ECLI:NL:RBDHA:2023:2687
Rechtbank Den Haag
- Eerste aanleg - enkelvoudig
- Rechtspraak.nl
Afwijzing verzoek voorlopige voorziening asielaanvraag
In deze zaak heeft de voorzieningenrechter van de Rechtbank Den Haag op 1 maart 2023 uitspraak gedaan in het kader van een verzoek om een voorlopige voorziening. Verzoeker, een asielzoeker, had beroep ingesteld tegen een besluit van de staatssecretaris van Justitie en Veiligheid, die zijn asielaanvraag op 12 januari 2023 had afgewezen als kennelijk ongegrond. De voorzieningenrechter heeft op basis van artikel 8:83, derde lid, van de Algemene wet bestuursrecht (Awb) uitspraak gedaan zonder zitting.

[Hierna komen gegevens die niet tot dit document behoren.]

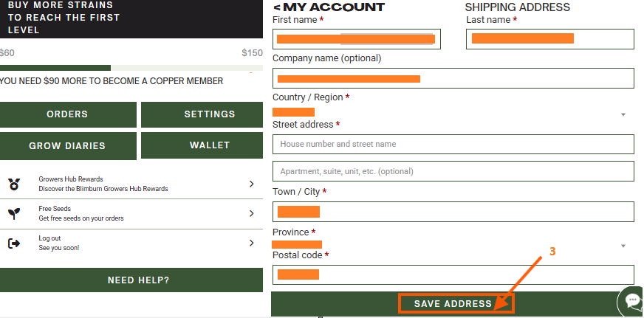Click the Need Help? button
Viewport: 644px width, 318px height.
click(131, 280)
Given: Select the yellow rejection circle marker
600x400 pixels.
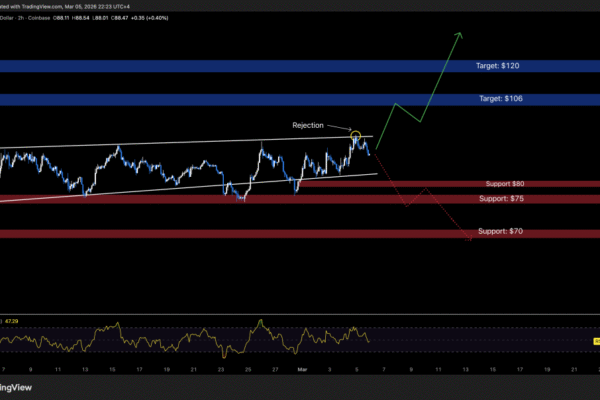Looking at the screenshot, I should click(x=355, y=135).
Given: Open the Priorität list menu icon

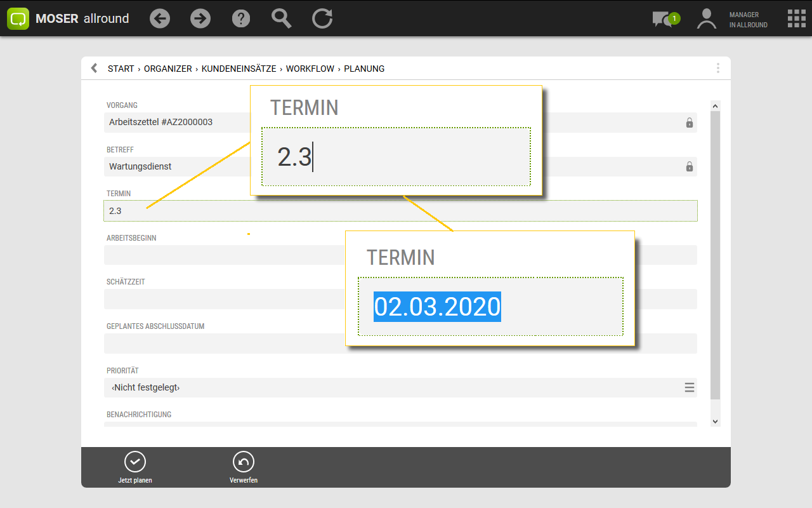Looking at the screenshot, I should (x=689, y=387).
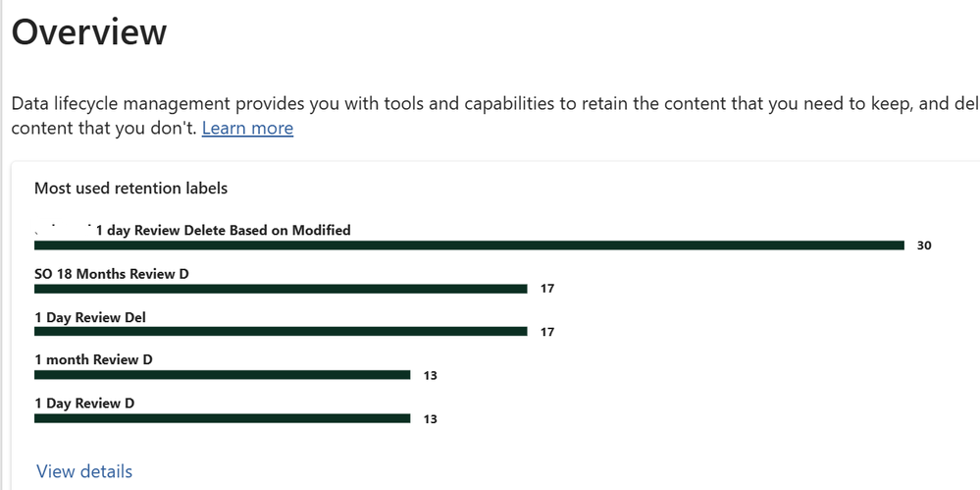Click the SO 18 Months Review D bar
The width and height of the screenshot is (980, 490).
[x=281, y=289]
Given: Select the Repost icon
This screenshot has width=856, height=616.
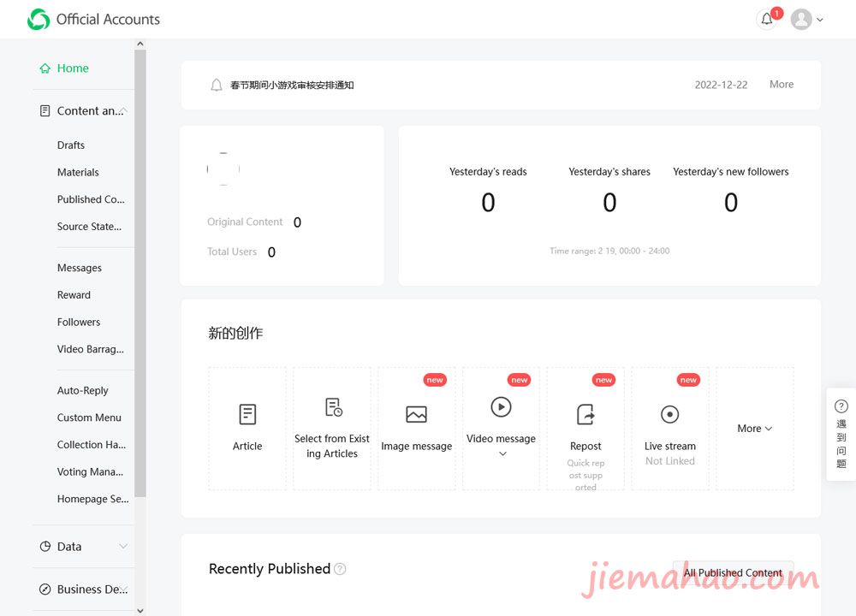Looking at the screenshot, I should click(586, 414).
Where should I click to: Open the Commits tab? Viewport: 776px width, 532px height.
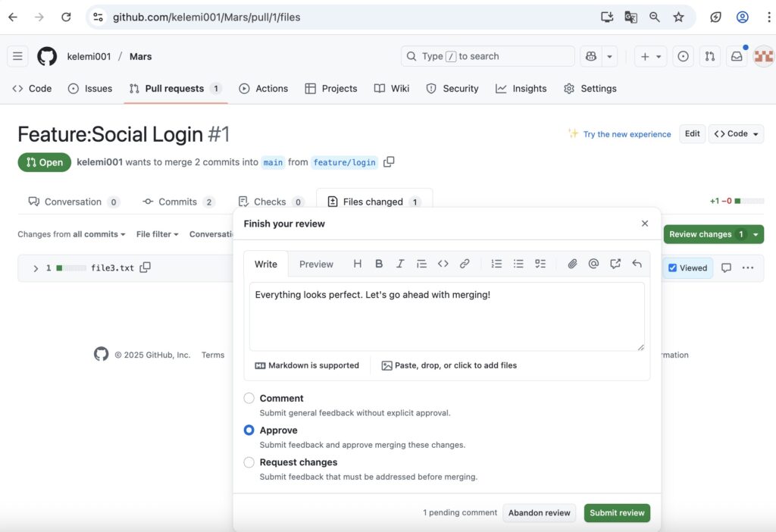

De voorzieningenrechter heeft in zijn overwegingen aangegeven dat er op dezelfde dag een uitspraak is gedaan in een andere zaak (NL23.1746) die betrekking heeft op het beroep van verzoeker. Gezien deze uitspraak heeft de voorzieningenrechter het verzoek om een voorlopige voorziening afgewezen. Daarnaast is er geen aanleiding voor een proceskostenveroordeling.
De uitspraak is gedaan door mr. W. Anker, in aanwezigheid van griffier mr. W. van Loon, en is openbaar gemaakt via een geanonimiseerde publicatie op de website van de rechtspraak. Tegen deze uitspraak staat geen hoger beroep of verzet open.